Look through the data below for the line with "Click the Additional 15 items row label" and the line with "Go to next page of Recent Operation Activity", then output those two and all lines in between, exactly as written.

[Opening SUPPLIED DATA section]

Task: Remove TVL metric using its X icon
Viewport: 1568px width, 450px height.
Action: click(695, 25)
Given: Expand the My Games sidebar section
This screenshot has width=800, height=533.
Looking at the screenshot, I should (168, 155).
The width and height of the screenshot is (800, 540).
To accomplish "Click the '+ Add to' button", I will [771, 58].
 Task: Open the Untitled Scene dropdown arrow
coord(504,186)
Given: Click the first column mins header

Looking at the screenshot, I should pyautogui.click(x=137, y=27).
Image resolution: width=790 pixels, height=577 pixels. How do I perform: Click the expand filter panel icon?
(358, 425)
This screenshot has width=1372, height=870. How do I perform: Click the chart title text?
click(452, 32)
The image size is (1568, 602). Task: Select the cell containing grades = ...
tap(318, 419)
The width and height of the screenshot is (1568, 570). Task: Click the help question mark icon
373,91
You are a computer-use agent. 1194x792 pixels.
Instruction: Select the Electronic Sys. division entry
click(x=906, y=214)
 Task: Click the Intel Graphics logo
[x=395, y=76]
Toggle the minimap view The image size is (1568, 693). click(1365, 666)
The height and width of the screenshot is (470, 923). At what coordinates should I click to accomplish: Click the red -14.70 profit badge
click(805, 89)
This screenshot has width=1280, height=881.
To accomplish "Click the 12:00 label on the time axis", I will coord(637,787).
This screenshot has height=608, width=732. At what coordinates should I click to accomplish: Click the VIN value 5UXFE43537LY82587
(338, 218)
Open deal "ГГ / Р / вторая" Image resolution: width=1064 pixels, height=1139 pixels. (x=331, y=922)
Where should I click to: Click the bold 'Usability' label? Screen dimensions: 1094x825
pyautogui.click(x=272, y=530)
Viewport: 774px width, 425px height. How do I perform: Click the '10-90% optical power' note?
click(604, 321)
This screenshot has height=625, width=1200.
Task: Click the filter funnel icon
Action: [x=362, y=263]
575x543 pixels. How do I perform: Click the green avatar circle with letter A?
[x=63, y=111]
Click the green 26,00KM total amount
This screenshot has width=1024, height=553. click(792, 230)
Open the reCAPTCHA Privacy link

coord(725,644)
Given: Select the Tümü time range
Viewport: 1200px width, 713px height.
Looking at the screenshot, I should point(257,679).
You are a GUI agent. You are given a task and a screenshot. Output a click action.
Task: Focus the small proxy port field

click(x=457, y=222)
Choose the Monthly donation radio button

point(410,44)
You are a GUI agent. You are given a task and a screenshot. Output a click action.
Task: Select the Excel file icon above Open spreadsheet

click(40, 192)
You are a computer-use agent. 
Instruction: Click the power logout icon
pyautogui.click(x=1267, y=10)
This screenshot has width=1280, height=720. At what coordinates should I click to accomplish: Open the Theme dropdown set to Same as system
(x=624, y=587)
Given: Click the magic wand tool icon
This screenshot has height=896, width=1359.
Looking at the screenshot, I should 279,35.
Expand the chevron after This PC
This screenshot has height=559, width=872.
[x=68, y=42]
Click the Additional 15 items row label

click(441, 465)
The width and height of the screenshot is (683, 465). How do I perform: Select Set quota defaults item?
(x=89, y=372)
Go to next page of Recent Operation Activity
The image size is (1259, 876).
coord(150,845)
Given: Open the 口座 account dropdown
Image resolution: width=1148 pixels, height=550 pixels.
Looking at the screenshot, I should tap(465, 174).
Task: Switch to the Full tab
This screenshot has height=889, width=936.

[Closing SUPPLIED DATA section]

■ PROBLEM SOLUTION ■
Click the Additional 15 items row label

click(441, 465)
The width and height of the screenshot is (683, 465). How do I perform: Select Set quota defaults item?
(x=89, y=372)
Go to next page of Recent Operation Activity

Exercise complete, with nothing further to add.